In un libro la storia del padre dell’oncologia italiana

di redazione

Ai più il suo nome non dice molto. Ma se oggi riusciamo a pensare al cancro come a una malattia da cui in molti casi si può guarire e contro cui sempre vale la pena combattere buona parte del merito è proprio sua. Di Gianni Bonadonna, quello che merita l’appellativo di padre dell’oncologia italiana.

Era la fine degli anni Settanta del secolo scorso, anni in cui la parola cancro non veniva nemmeno pronunciata, l’unica opzione di trattamento era l’approccio chirurgico demolitivo e i pazienti erano considerati persone destinate a una morte certa. 

Bonadonna, da qualche anno alla guida della Divisione di Oncologia Medica dell’Istituto Nazionale Tumori di Milano, insieme ai colleghi fece di quel reparto l’avanguardia della lotta italiana (e mondiale) contro il cancro. Soprattutto contribuì a cambiare per sempre il modo in cui la malattia veniva percepita. Mise infatti a punto il primo protocollo chemioterapico a base di adriamicina che ancora oggi è usato in molti reparti di oncologia e che per la prima volta mostrava che il cancro può essere messo alle strette. 

Il nome di Bonadonna fa il giro del mondo, ma nel 1995, all’apice della sua carriera, l’oncologo è costretto a cominciare una nuova vita: viene colpito da un ictus che lo costringe a una vita diversa, ma non per questo meno attiva. Inizia infatti una nuova battaglia: quella per l’umanizzazione della medicina. Nel 1999 fonda l’Associazione Michelangelo per l’avanzamento dello studio e della cura dei tumori, richiama i colleghi all’importanza della relazione con il paziente anticipando un approccio che diventerà globale pochi anni dopo. 

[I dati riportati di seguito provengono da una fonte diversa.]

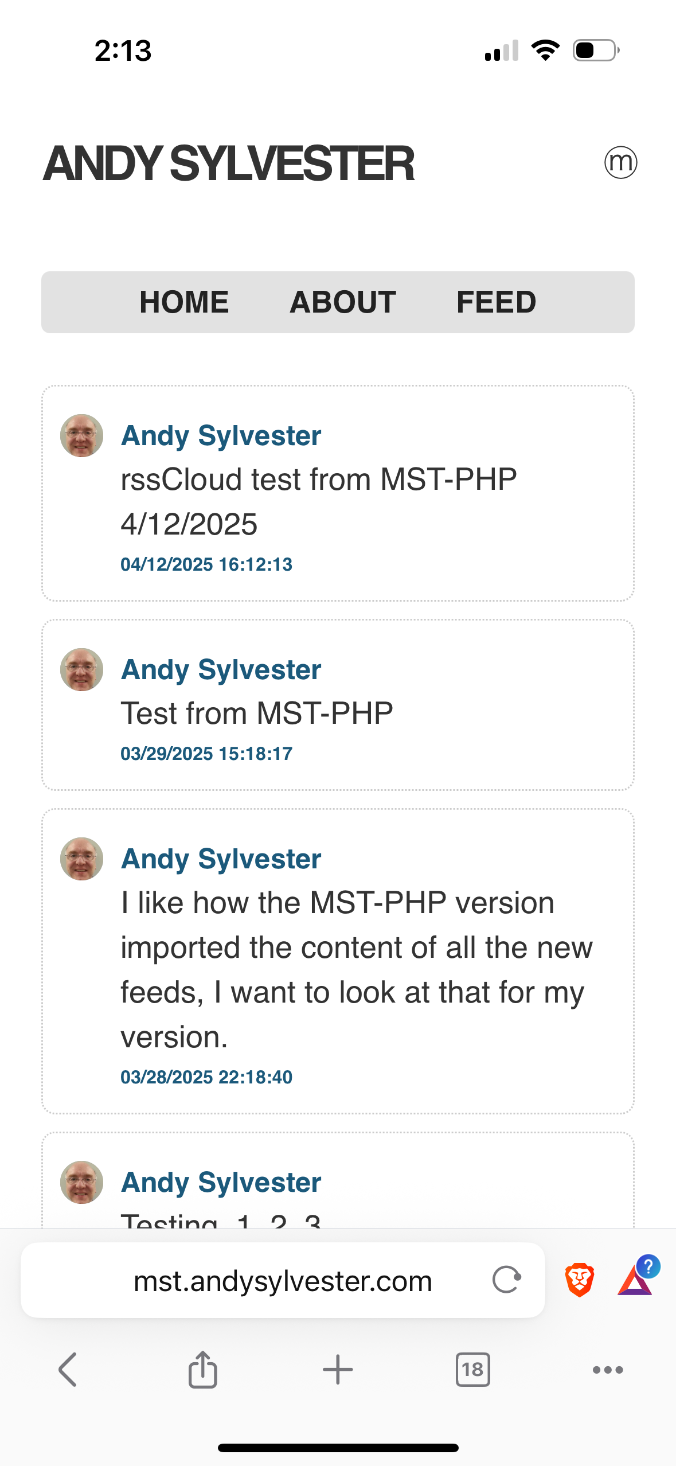Open the three-dot browser menu
676x1466 pixels.
click(x=608, y=1370)
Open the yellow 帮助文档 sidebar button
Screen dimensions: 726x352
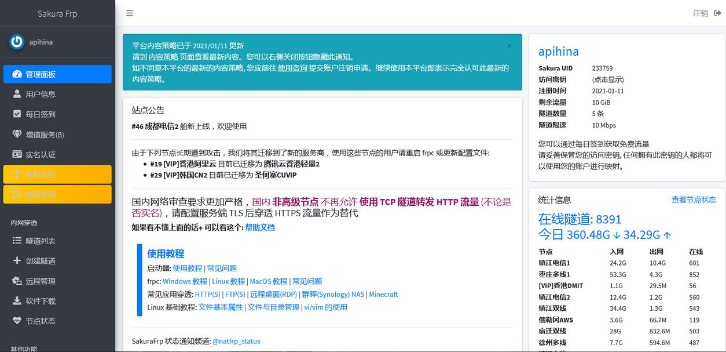(57, 174)
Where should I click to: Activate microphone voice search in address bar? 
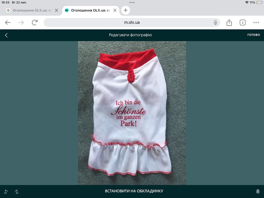coord(215,22)
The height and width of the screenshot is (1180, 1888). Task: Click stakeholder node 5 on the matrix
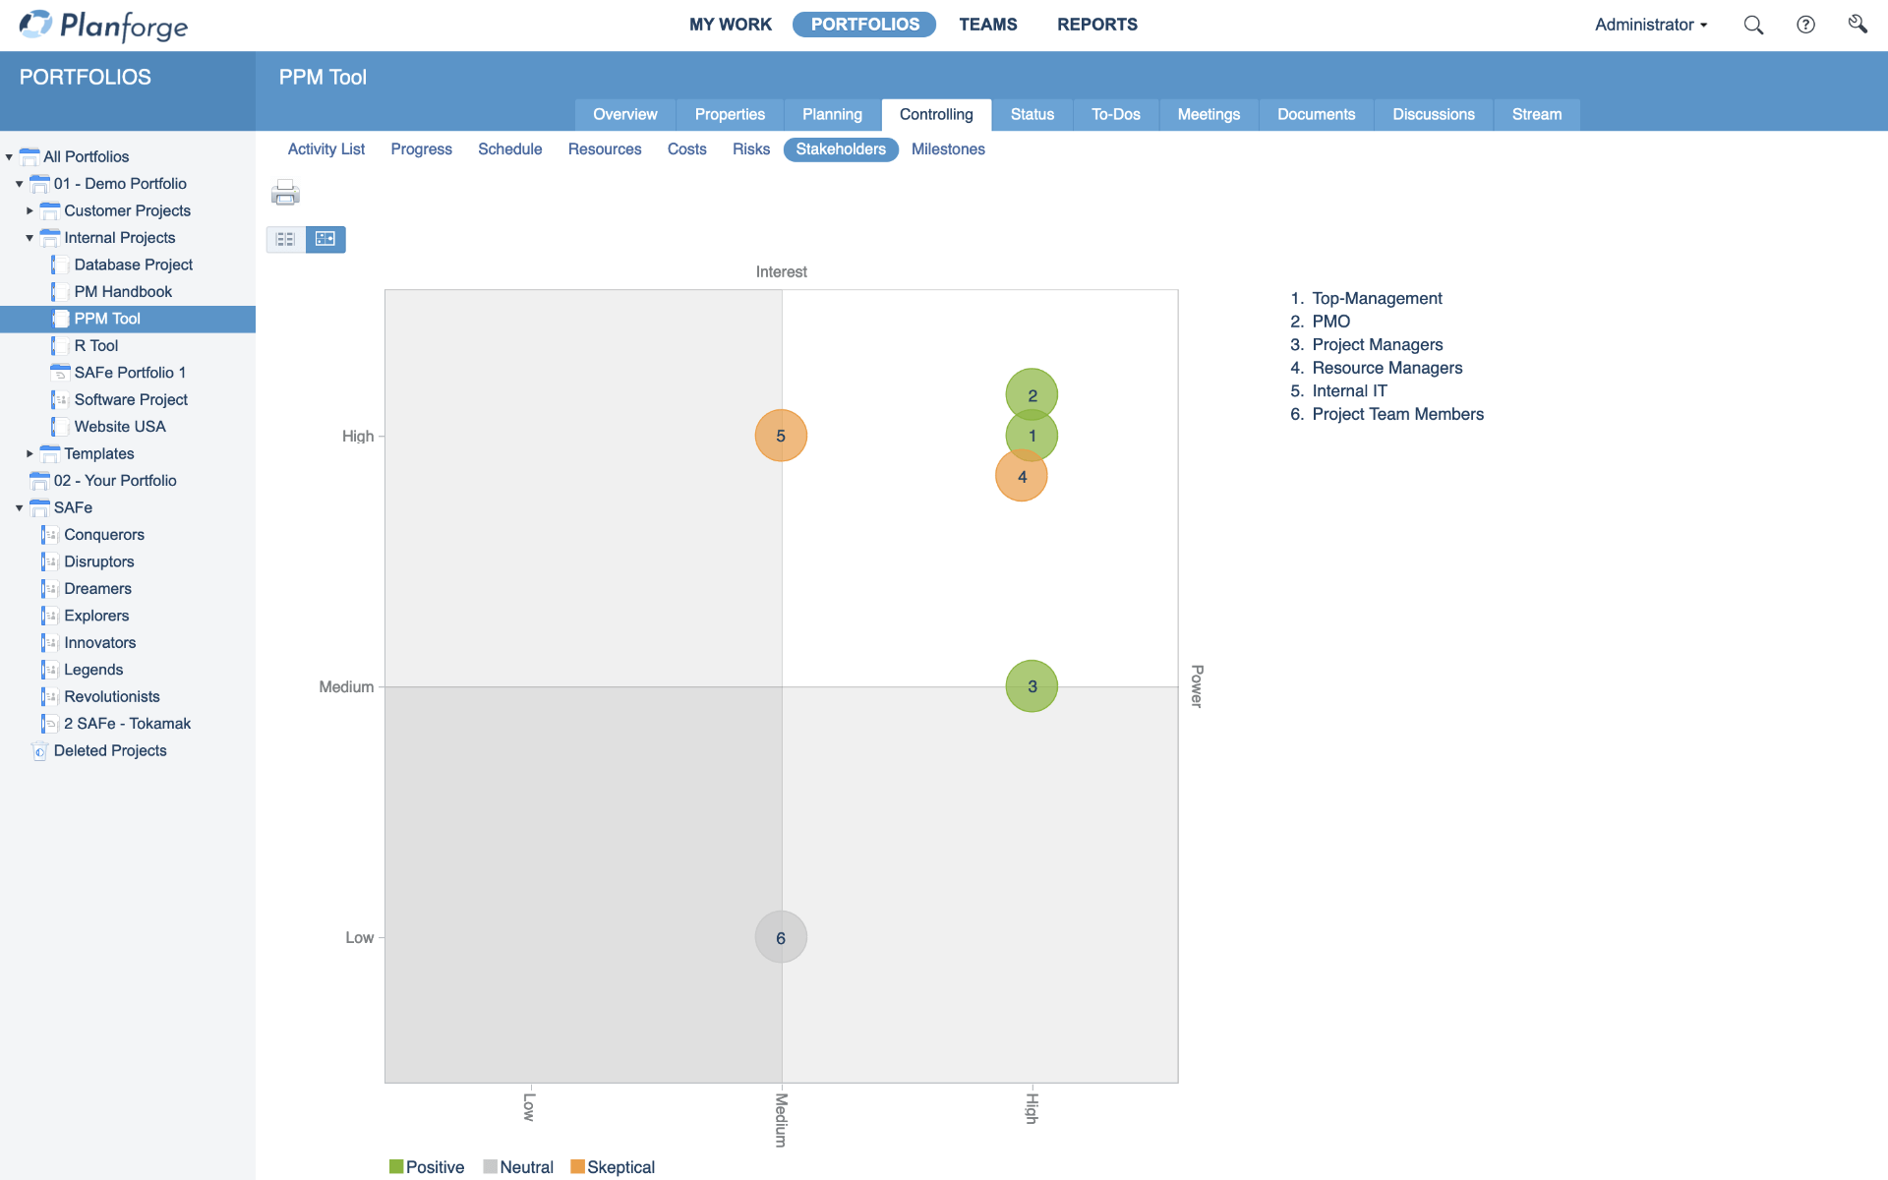[779, 434]
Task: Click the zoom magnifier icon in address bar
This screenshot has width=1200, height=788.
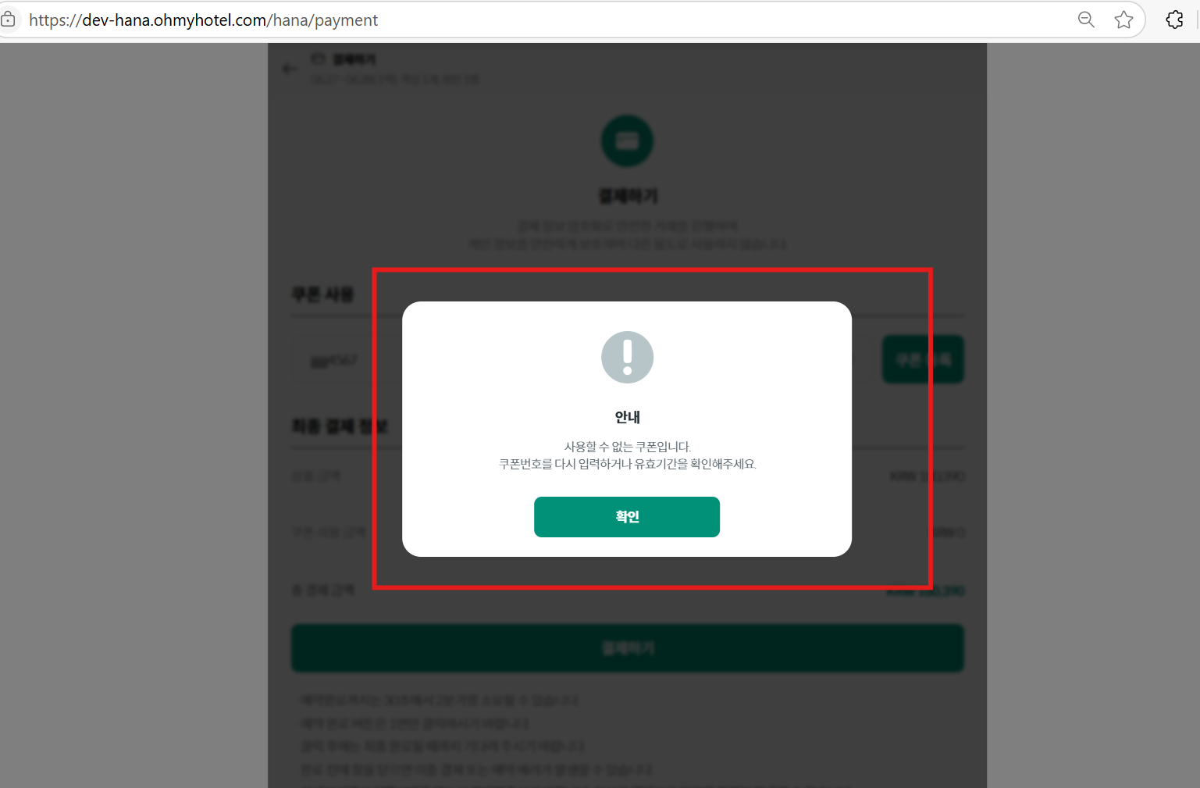Action: (1086, 20)
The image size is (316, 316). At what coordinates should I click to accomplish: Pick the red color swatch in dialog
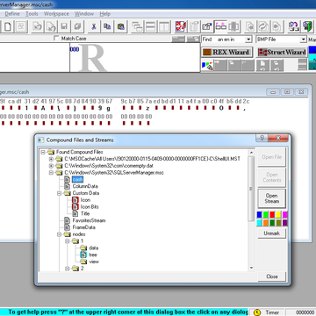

Bonadonna si è spento lo scorso 7 settembre e ora un libro ( “Gianni Bonadonna, il padre dell’oncologia italiana”) lo ricorda. Il volume racconta la sua vita fra studi, premi, pubblicazioni attraverso le voci di chi ha condiviso con lui alcuni percorsi di progetto e di vita. Nelle pagine si susseguono, tra le altre, le testimonianze di Giorgio Cocconi, Sergio Crispino, Bruno Daniele, Franca Fossati-Bellani, Roberto La Bianca, Gino Luporini, Carmine Pinto, Pinuccia Valagussa e di altri protagonisti del mondo della medicina e della ricerca scientifica. Ne esce fuori un ritratto a 360 gradi da cui emergono non solo le sue capacità di medico e ricercatore, ma anche la sua natura schiva e ruvida, le sue doti di uomo colto, curioso, appassionato, esempio di rigore morale e di impegno, di libertà di pensiero e determinazione nel perseguire le proprie idee. 

«Gianni Bonadonna si merita questo omaggio non a semplice memoria di un grande scomparso ma perché queste pagine siano di esempio e stimolo per gli oncologi di domani e di riferimento per chi dovrà governare i cambiamenti in atto», ha detto Maurizio Tomirotti, presidente del Collegio Italiano dei Primari Oncologi Medici Ospedalieri (Cipomo).